Eppure la realtà è un po’ diversa, anzi molto diversa. Il termine nasce ben prima di Internet, negli anni ’50 e ’60 al MIT, in un ambiente di studenti che giocavano con circuiti e modelli di trenini elettrici. Per loro hackerare significava trovare soluzioni ingegnose, modificare un sistema per farlo funzionare meglio, spesso in modi inaspettati. Era un po’ come smontare la bici solo per capire come girano gli ingranaggi e magari trovare un trucco per pedalare più veloce. Non c’era nulla di illegale, c’era solo curiosità.

Negli anni ’70 e ’80, con l’arrivo dei primi personal computer e le reti che iniziavano a collegare università e centri di ricerca, quella curiosità si spostò sull’informatica. Gli hacker erano gli esploratori digitali, quelli che volevano capire fino in fondo come funzionavano le macchine. Non rubavano: osservavano, smontavano, miglioravano. Nasceva così l’etica hacker, fatta di condivisione della conoscenza, sfida ai limiti e voglia di migliorare i sistemi.

E allora quando è che la parola ha iniziato a puzzare di pericolo? Tutto cambia negli anni ’80, con un mix di cronaca e cinema. Nel 1983 esce il film WarGames: un adolescente si collega ai computer militari e quasi scatena una guerra nucleare, semplicemente indovinando una password. Un film, certo, ma abbastanza realistico da mettere paura. E contemporaneamente cominciano a verificarsi i primi casi veri di accessi non autorizzati a sistemi governativi e aziendali. Molti di questi erano più bravate che veri crimini, ma i giornali avevano trovato la loro nuova parola magica: hacker.

Da lì in poi il termine venne risucchiato da un vortice mediatico. Anziché distinguere tra chi esplora e chi distrugge, tutto fu ridotto allo stesso calderone. L’hacker divenne, nel linguaggio dei notiziari, sinonimo di “pirata informatico”. Nessuno parlava più di “cracker”, che sarebbe il termine corretto per chi viola un sistema per rubare o fare danni. Quel termine era complicato, non faceva notizia. “Attacco cracker” non suona bene, mentre “attacco hacker” ha l’aria di qualcosa di epico, misterioso, minaccioso.

Il risultato? Oggi quando i media parlano di un cyberattacco, anche se dietro c’è un gruppo criminale ben organizzato, una mafia digitale che chiede riscatti milionari, usano sempre lo stesso appellativo: “hacker”. È come se ogni ladro di appartamento venisse chiamato “architetto” solo perché ha trovato il modo di forzare una serratura. Ti sembra logico?
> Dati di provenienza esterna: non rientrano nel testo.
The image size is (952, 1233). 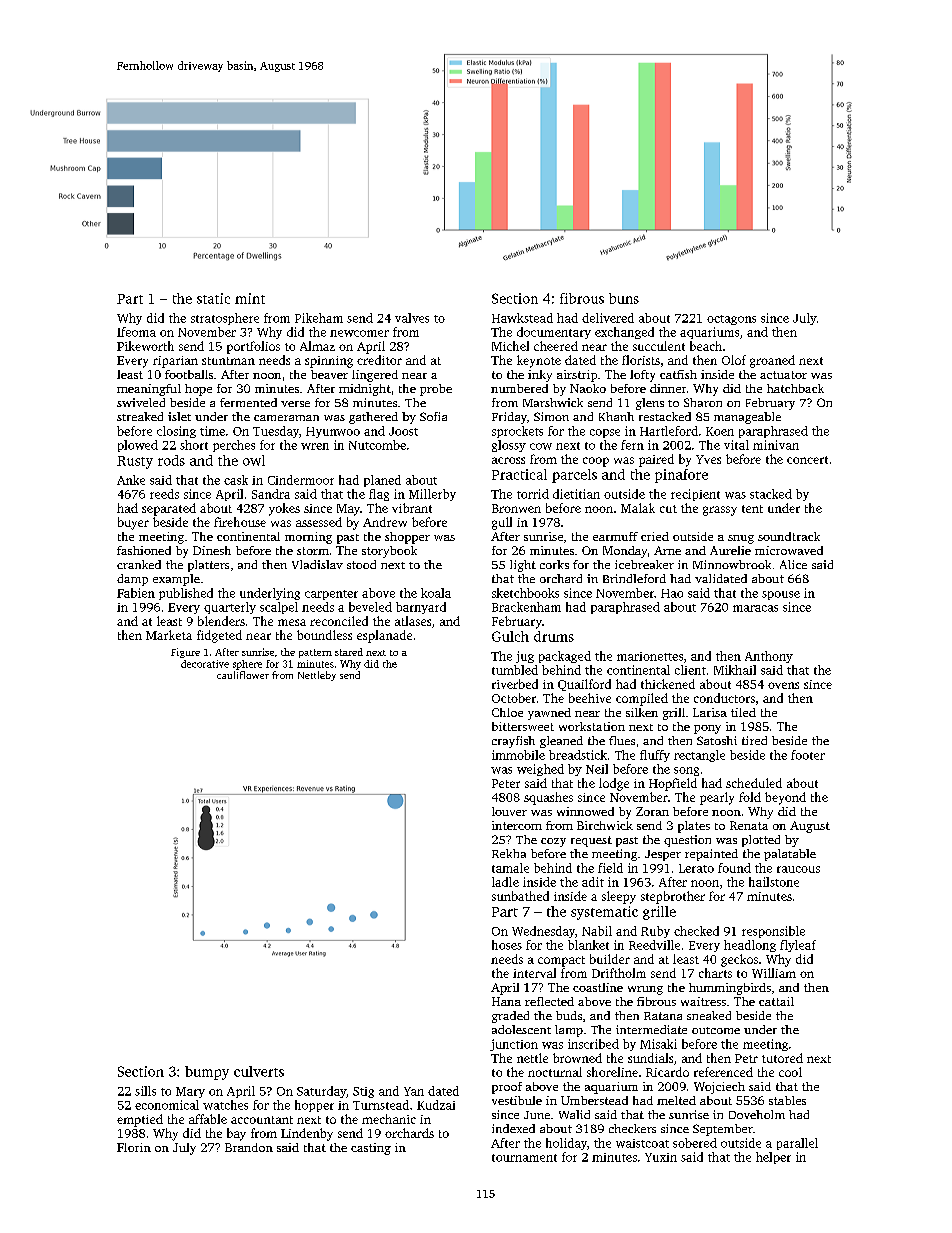 I want to click on Yan, so click(x=414, y=1091).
Nelle comunità tecniche la distinzione è ancora viva. L’hacker è colui che esplora, il cracker è colui che distrugge. Esistono persino categorie ben precise:

  • White hat: gli hacker etici, quelli che lavorano per la sicurezza, testano sistemi, trovano falle e le segnalano.
  • Black hat: i cracker, mossi da intenzioni malevole.
  • Grey hat: vie di mezzo, figure che si muovono in un’area grigia, non sempre legale ma neppure sempre criminale.

Il problema è che fuori da questo mondo la parola ha perso quasi del tutto il suo significato originario. I giornalisti non parlano mai di white hat, non dicono mai “un team di hacker etici ha trovato una vulnerabilità che permetterà di rafforzare la sicurezza di milioni di utenti”. No, troppo complicato. Molto meglio titolare: “Attacco hacker, rubati i dati di milioni di persone”.

Così, lentamente, si è costruita una narrazione unilaterale: hacker = minaccia. E questo ha cancellato ogni riferimento positivo. È un po’ come se della parola “medico” parlassimo solo quando qualcuno sbaglia un’operazione, dimenticando i milioni di vite salvate ogni giorno.

Ma c’è un aspetto ancora più ironico: gli hacker etici oggi sono fondamentali per difenderci dai veri criminali informatici. Le aziende li assumono, gli stati collaborano con loro, e senza le loro scoperte saremmo costantemente in balia di virus, malware e ransomware. Eppure nell’immaginario collettivo continuano a essere visti con sospetto, perché i media hanno preferito la scorciatoia della paura alla complessità della verità.

E allora, la prossima volta che sentirai un giornalista dire “attacco hacker”, prova a chiederti: di chi sta parlando davvero? Di un esploratore della conoscenza, di un tecnico che lavora per migliorare i sistemi… o di un criminale digitale che punta solo al guadagno? Forse, capire la differenza è già il primo passo per liberarci da uno stereotipo che non ci racconta la verità.